Hi guys, We havent had an issue with a fixture that required warranty, All the aquatic life fixtures are modular, if a ballast is required or timer malfunctions, its a matter of unplugging and removing, and instaling new one. if its a wiring issue we are able to fix instore as opposed to shipping the whole fixture for something that may be trivial, this applies to most of the lighting we carry. hope this helps.


----------



## Lee_D (Jun 11, 2010)

Do you cary parts for the Aquatic life Fixtures? I will likely be looking for a Ballast and some Blue Led's.

Lee


----------



## advanced reef aquatics (Apr 20, 2009)

For out of warranty you would have to contact aquatic life, im sure they will sell them direct ot you. They dont authorize retailers to carry spare parts.....


----------



## Lee_D (Jun 11, 2010)

It's a shame about the spare parts. The big light fixtures (I have a 72 inch 4 bulb unit) are a pretty big investement and I like to buy stuff locally. I think I'm going to go back to buying the two bulb light fixtures. They are a bit more disposable. Thanks anyway.

Lee


----------



## werdna (Mar 21, 2012)

*any thing for a 72 " 155 gallon bowfront??,,,*

Looking for the best light for this tank !?. Still need the light, black gravel (fresh water ). Thanks !!!


----------



## advanced reef aquatics (Apr 20, 2009)

Lee_D said:


> It's a shame about the spare parts. The big light fixtures (I have a 72 inch 4 bulb unit) are a pretty big investement and I like to buy stuff locally.
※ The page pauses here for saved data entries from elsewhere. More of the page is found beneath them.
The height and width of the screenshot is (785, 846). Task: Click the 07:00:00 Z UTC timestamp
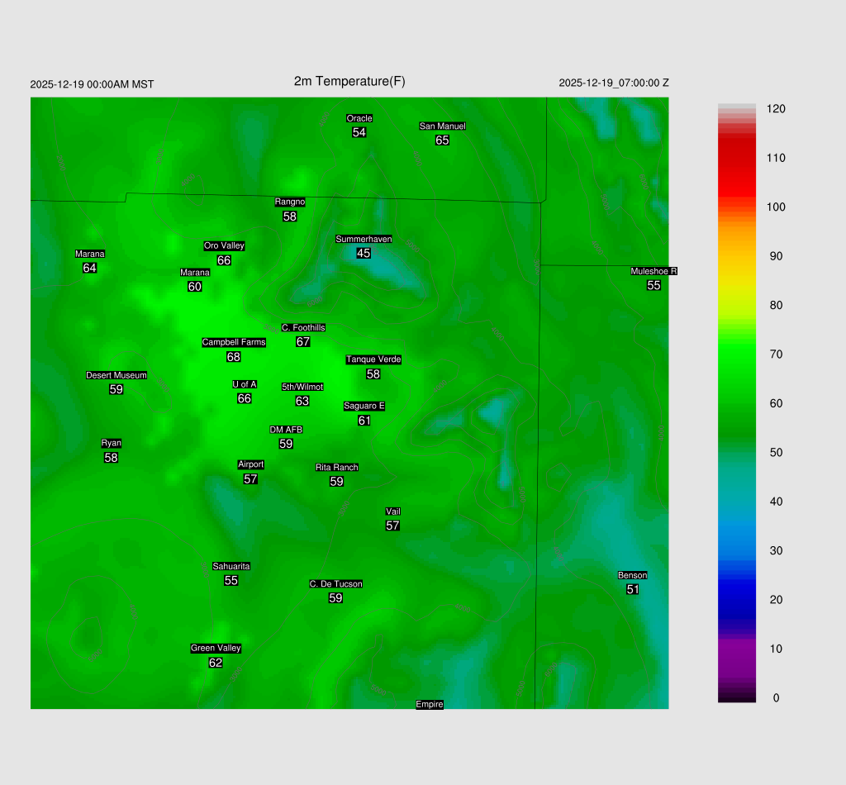[614, 83]
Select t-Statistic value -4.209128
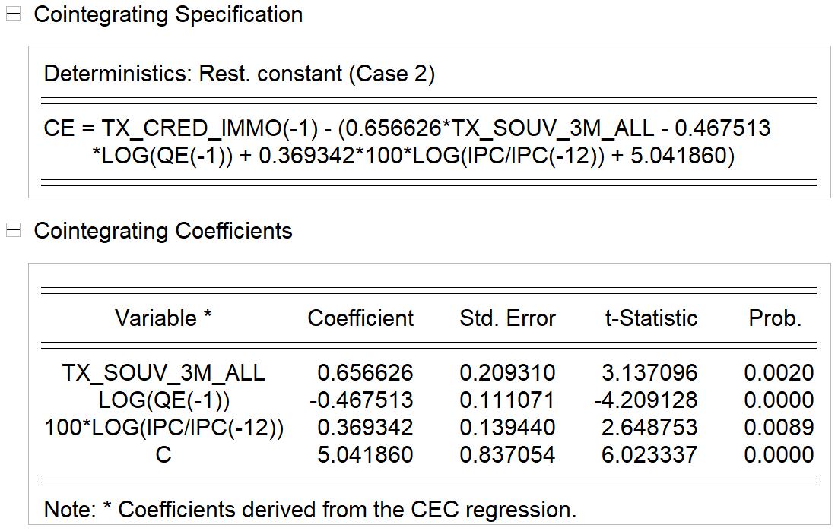 point(646,400)
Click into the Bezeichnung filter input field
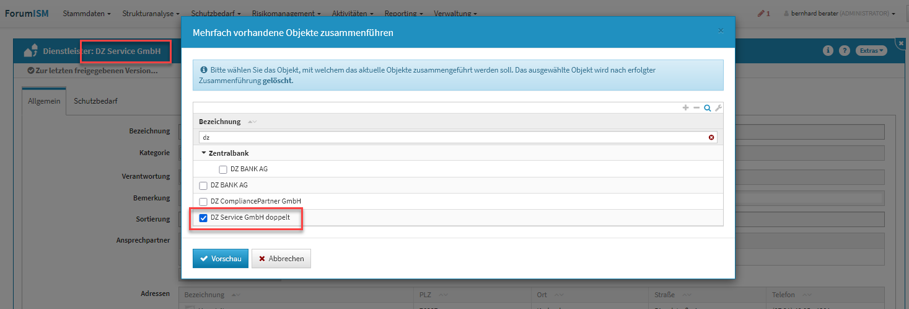This screenshot has height=309, width=909. (452, 137)
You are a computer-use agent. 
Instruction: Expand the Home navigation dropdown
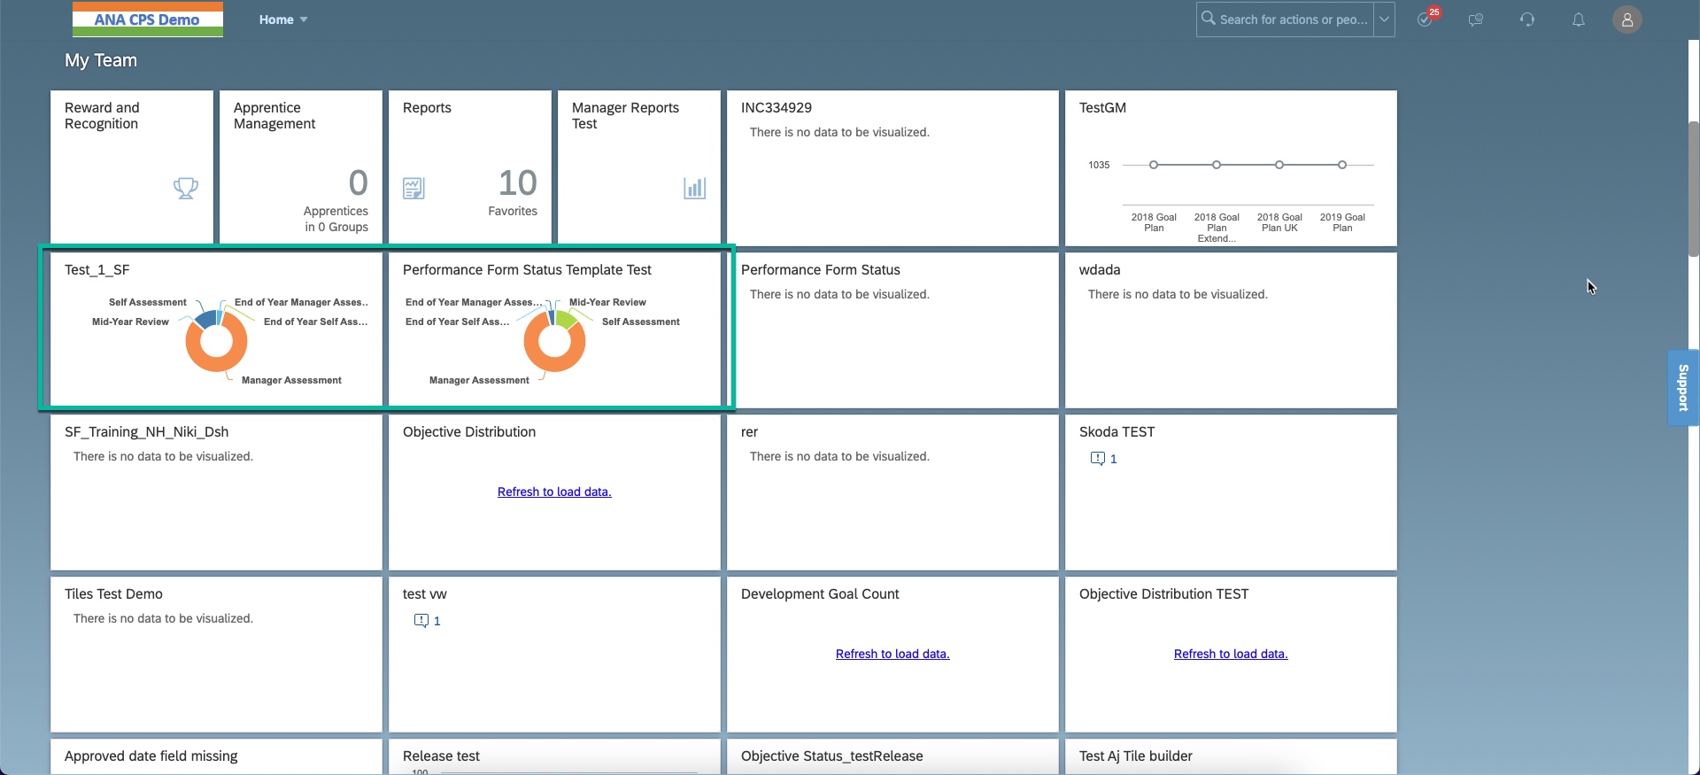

I think I'm going to go back to buying the two bulb light fixtures. They are a bit more disposable. Thanks anyway.
> 
> Lee


Hi Lee, you should try and call them prior to discounting them, alot of the larger companies are pretty good with end user customer service, they just dont issue parts after warranty or id have no issue supplying you,


----------



## kies1 (Oct 8, 2009)

They sent me replacement led for my unit with no problems. Great customer service


----------